● **Exercise directions**
Recast the stretch from the row containing "Switch to details" through the end of the rows as a Markdown table with the columns No. and Row Text, numbering each row and omitting blank lines.
○ ○ ○ ○ ○ ○ ○
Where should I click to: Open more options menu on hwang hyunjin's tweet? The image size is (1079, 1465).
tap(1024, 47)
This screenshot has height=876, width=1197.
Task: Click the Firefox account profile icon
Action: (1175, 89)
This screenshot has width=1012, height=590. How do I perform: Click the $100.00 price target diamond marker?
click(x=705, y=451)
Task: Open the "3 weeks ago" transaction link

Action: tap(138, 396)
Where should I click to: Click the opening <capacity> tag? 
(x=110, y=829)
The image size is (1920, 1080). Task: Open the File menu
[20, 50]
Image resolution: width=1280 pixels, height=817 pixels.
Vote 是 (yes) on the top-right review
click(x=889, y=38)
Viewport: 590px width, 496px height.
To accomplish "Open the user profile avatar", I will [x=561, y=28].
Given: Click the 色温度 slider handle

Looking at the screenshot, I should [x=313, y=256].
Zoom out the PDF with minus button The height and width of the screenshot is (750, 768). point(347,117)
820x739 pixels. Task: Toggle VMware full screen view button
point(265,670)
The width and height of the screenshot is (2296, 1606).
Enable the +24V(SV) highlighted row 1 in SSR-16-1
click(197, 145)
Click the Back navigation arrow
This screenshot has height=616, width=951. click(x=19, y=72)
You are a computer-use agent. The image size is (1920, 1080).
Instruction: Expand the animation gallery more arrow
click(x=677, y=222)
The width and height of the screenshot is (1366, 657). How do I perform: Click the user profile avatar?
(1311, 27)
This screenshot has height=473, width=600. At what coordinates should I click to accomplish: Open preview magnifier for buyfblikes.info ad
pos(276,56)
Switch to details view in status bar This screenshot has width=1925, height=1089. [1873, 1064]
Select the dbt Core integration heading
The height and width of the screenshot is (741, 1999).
○ ○ ○ ○ ○ ○ ○
● **Result of the exercise**
| No. | Row Text |
|---|---|
| 1 | Switch to details view in status bar This screenshot has width=1925, height=1089. [1873, 1064] |
| 2 | Select the dbt Core integration heading |
| 3 | The height and width of the screenshot is (741, 1999). |